* **What is being asked**: Return every line in the entries below that contains the word "Febles".

[Collected data]
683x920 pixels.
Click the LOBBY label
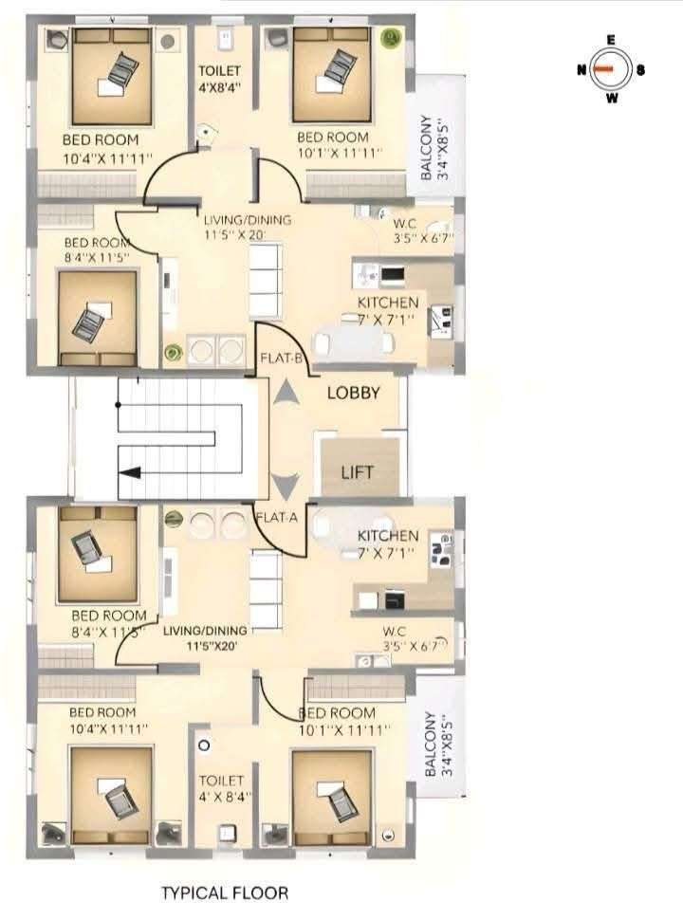click(353, 393)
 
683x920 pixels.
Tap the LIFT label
click(358, 471)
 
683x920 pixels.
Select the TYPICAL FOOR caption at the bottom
click(225, 893)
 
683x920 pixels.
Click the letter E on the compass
click(611, 41)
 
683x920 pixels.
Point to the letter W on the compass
click(612, 98)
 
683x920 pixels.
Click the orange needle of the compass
click(602, 68)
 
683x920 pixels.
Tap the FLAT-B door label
click(281, 358)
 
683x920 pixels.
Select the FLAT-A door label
click(276, 518)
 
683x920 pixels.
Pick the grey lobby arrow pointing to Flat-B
click(286, 393)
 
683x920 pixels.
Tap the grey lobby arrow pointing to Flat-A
click(286, 486)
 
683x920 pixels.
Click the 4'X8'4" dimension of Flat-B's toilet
click(220, 87)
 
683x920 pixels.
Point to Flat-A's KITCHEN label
click(388, 535)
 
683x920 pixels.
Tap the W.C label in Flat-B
click(404, 224)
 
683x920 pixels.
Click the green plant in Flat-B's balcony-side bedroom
click(390, 39)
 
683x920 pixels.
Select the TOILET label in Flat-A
click(221, 781)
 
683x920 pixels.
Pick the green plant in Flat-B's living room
click(173, 352)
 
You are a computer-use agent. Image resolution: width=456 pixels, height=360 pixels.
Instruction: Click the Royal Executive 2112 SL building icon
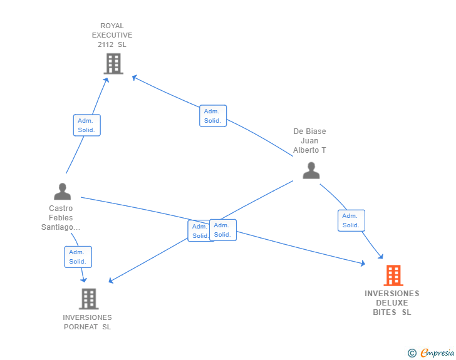click(x=113, y=63)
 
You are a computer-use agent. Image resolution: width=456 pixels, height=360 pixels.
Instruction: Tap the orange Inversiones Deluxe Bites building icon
click(x=393, y=275)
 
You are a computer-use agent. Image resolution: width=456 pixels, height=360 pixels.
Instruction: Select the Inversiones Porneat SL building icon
click(x=89, y=299)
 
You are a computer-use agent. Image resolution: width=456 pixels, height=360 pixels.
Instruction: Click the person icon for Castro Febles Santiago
click(x=62, y=191)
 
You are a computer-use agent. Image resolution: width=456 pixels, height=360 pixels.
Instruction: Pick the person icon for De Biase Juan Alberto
click(x=311, y=170)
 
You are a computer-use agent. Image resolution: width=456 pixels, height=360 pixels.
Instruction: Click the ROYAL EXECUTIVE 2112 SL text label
click(x=112, y=36)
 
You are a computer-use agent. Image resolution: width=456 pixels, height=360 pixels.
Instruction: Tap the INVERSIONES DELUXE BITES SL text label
click(x=392, y=302)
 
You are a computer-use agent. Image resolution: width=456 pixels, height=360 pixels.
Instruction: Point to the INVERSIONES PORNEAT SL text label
click(x=87, y=322)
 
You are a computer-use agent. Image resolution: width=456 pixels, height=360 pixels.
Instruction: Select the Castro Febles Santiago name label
click(x=61, y=218)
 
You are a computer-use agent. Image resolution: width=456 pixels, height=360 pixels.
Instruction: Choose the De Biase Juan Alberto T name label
click(x=309, y=141)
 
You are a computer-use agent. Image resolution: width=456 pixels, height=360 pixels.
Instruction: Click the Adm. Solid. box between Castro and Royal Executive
click(x=86, y=125)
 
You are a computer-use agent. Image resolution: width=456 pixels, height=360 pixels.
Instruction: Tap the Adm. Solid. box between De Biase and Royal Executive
click(x=213, y=116)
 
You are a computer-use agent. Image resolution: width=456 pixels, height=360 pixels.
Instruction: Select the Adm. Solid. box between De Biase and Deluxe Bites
click(x=351, y=220)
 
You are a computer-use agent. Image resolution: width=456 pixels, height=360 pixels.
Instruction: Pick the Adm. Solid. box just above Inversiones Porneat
click(x=78, y=257)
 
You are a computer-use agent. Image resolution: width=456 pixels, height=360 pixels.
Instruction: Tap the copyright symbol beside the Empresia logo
click(x=412, y=354)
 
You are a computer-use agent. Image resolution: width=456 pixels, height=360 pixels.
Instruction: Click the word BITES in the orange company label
click(x=385, y=312)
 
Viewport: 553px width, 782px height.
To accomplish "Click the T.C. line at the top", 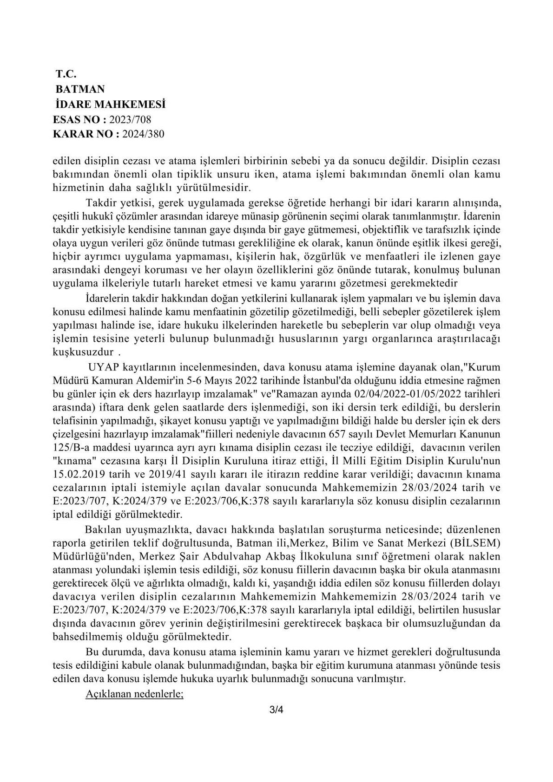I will click(x=66, y=74).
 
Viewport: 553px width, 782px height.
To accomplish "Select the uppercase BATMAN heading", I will click(x=80, y=89).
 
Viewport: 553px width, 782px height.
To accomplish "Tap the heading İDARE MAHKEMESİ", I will click(x=110, y=104).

* **Written solution**:
Instruction: Click the person icon for Castro Febles Santiago
Instruction: Select the Castro Febles Santiago name label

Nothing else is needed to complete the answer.